As our analysis is based on a single data set, it is not clear how sensitive these recommendations may be to differences in ultrasound transducer positioning over the muscle. It is likely that exact positioning of the transducer differs between research groups and will also be influenced by participant characteristics and the motor task(s) studied. However, the general practice of placing the transducer over the mid-belly muscle region and aligning it to the fascicle plane is a common protocol reported in the majority of work exploring human muscle mechanics during dynamic tasks3,6,10,16. While our recommendations for the image regions from which thickness measures should be taken may not be directly transferable to other research groups, these results provide evidence of the potential sensitivity of thickness measures to the image/muscle region analysed.

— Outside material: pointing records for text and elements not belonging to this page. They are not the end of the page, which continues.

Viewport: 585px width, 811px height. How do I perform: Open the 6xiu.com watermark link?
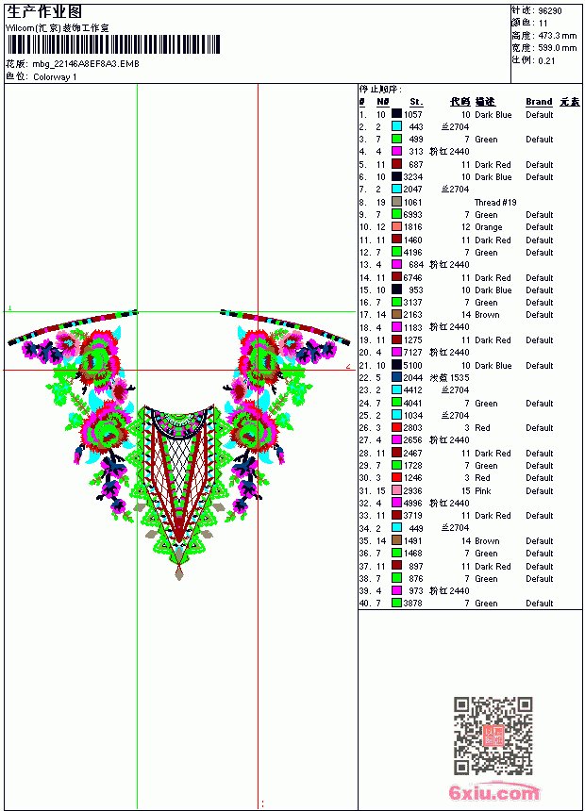[493, 792]
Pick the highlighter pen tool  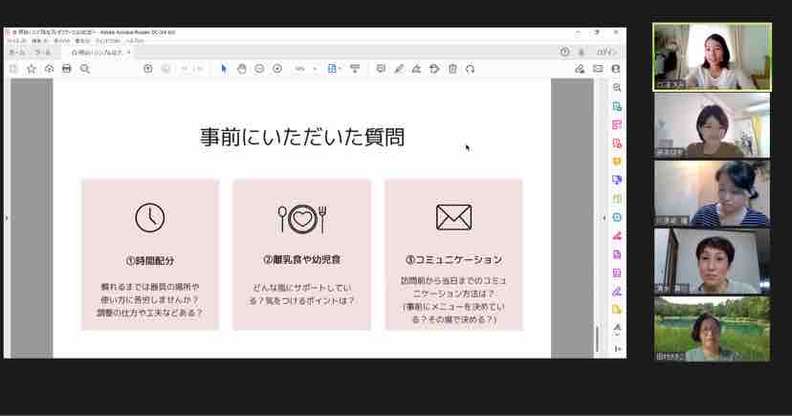coord(399,69)
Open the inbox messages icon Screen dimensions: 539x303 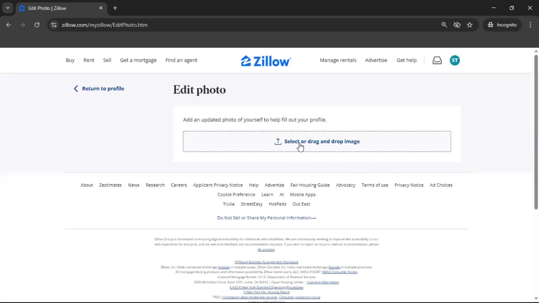click(x=437, y=60)
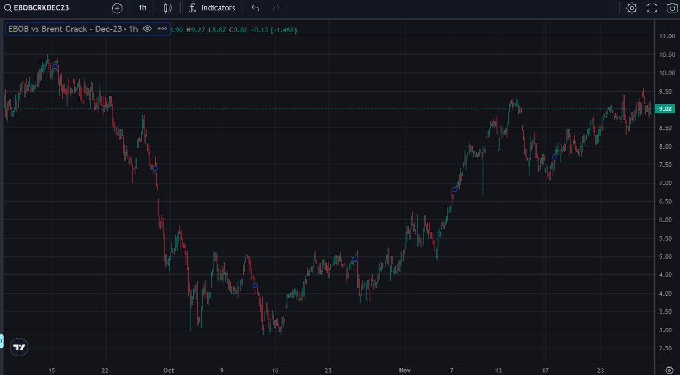Click the TradingView logo on the chart

click(x=19, y=347)
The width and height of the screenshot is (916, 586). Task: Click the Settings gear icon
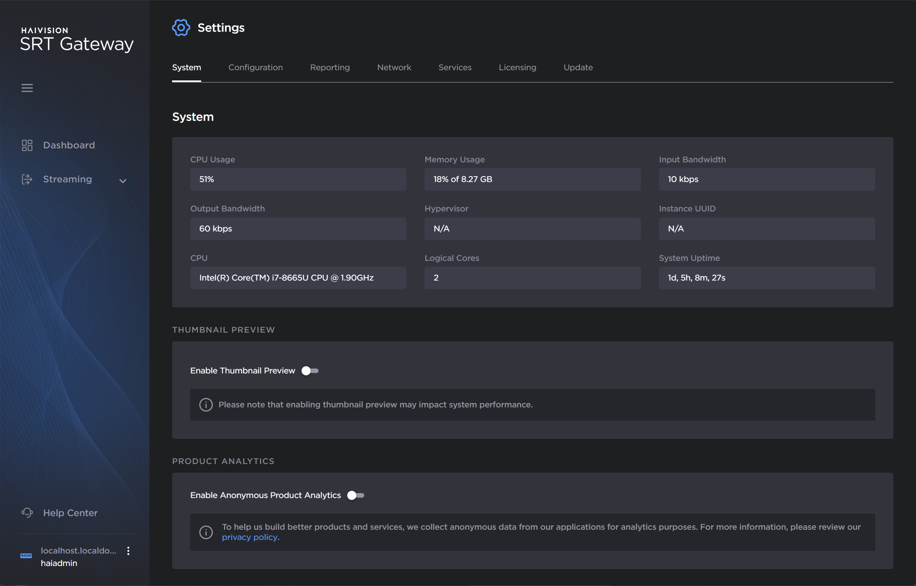(181, 27)
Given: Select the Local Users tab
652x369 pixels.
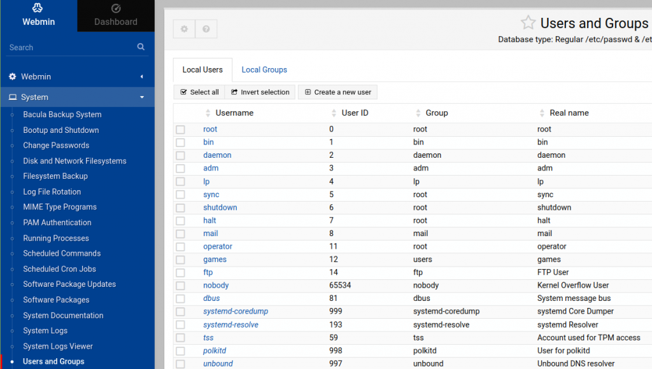Looking at the screenshot, I should pos(202,69).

Patterns of thickness change in muscles sharing an anatomical compartment

The second aim of the work presented was to investigate the patterns of thickness change in the three ankle plantar flexor muscles for different locomotor conditions. SO, MG and LG all share the posterior compartment of the shank and a common tendon of insertion. Thus changes in shape of one muscle must interact with the space occupied by the others and be modulated by length changes imposed through interactions with their common tendon.

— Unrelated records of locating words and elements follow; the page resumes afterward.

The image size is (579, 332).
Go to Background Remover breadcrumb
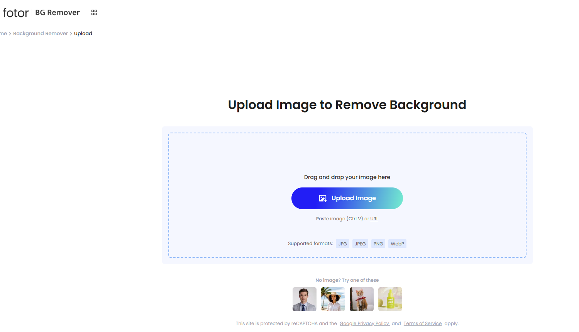point(41,34)
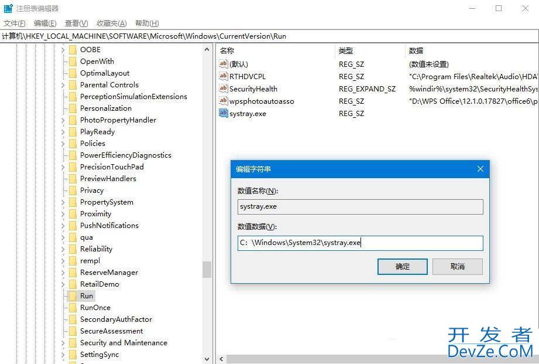Select the Policies folder icon
The height and width of the screenshot is (364, 539).
[x=73, y=144]
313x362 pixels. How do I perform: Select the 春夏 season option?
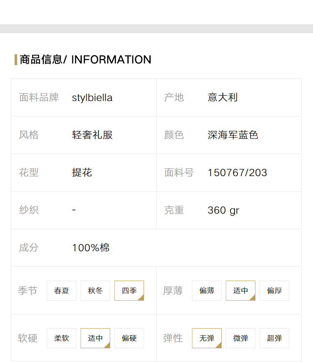61,291
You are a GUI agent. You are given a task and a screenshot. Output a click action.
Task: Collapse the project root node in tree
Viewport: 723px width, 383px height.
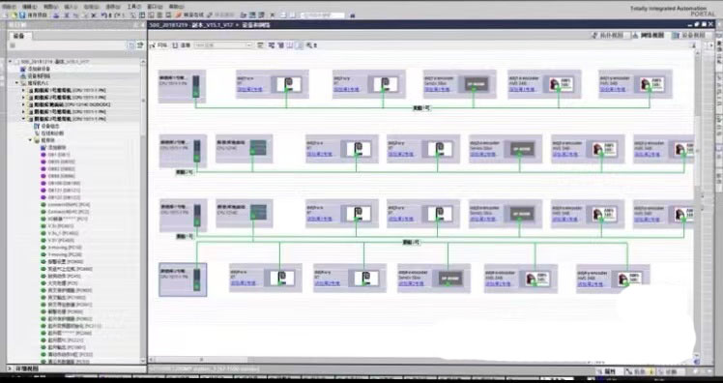tap(10, 61)
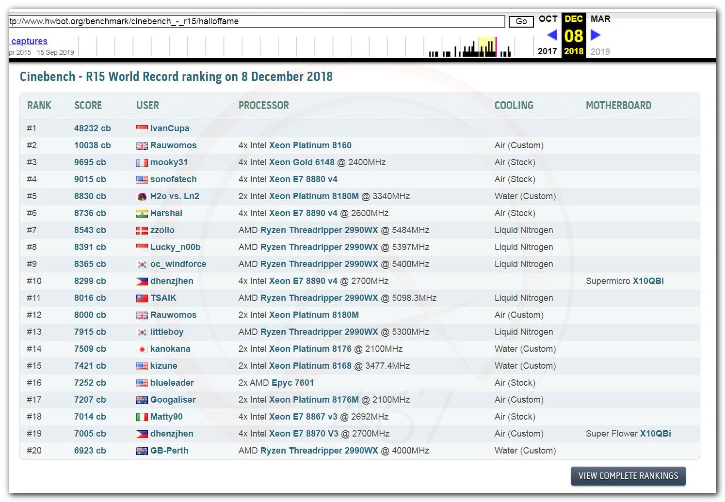Click the flag icon next to mooky31
The height and width of the screenshot is (502, 725).
point(142,162)
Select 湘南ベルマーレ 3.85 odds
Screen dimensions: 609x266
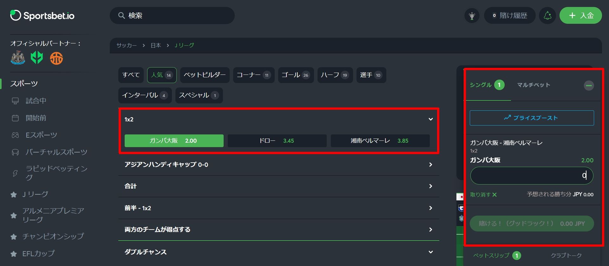(x=380, y=141)
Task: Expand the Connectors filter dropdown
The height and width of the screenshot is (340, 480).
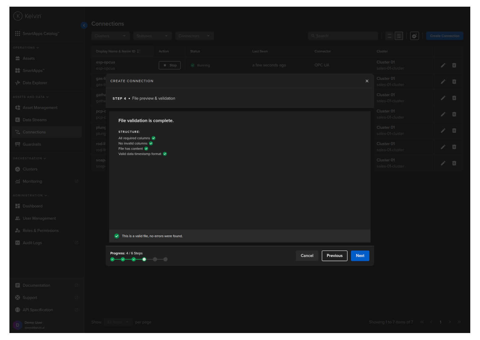Action: tap(194, 36)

The first portion of the stride cycle in all conditions was characterised by thickening of SO and thinning of MG and LG, suggesting that the muscles are working or bulging against each other. Each muscle is typically actively contracting during this portion of the stride cycle, therefore this interaction could be modulated by the amplitude of the activation, given the associations between activation level and intramuscular pressure20 and muscle stiffness21. In addition, bulging of the muscles and changes in stiffness could also influence the gearing values seen in each muscle4. Thickness change of adjacent muscles, sharing an anatomical compartment, likely imposes additional constraints on the muscle shape changes9 and could therefore be an additional factor to be considered for understanding mechanisms of muscle gearing.

Study limitations

We have previously noted that the results presented here are based on analysis of a single data set, recorded in one laboratory. Recommendations of the optimum image region from which to assess muscle thickness during dynamic tasks may therefore not translate directly to other data sets. It is also important to note that securing the ultrasound transducer onto the leg will inherently constrain movement of the superficial surface of both MG and LG muscles, a factor that has been shown to influence skeletal muscle mechanics22,23. This is an unavoidable problem, given that the transducer must be secure to enable capture of the required images. However, it does mean that MG and LG thickness changes reported here are almost entirely determined by displacement of their deep aponeuroses. This means we likely underestimate the changes in thickness of these muscles during walking and running and may also have influenced the relationships seen with change in thickness of SO.

Conclusions

The ankle plantar flexor muscles of humans show dynamic changes in muscle thickness during walking and running at a range of steady-state speeds. Although our understanding of such relationships, derived using ultrasound imaging, will be influenced by methods of securing the transducer to the limb, we observed interactions between LG, MG and SO as the muscles bulge within the anatomical compartment they share. Furthermore, muscle thickness is not constant along the muscle length imaged, with dissimilar changes in thickness occurring in different regions of the muscle across the stride. However, for some portions of the stride, thickness measures taken from the distal-mid image region represented the mean muscle thickness and may therefore be a reliable region from which measures should be taken.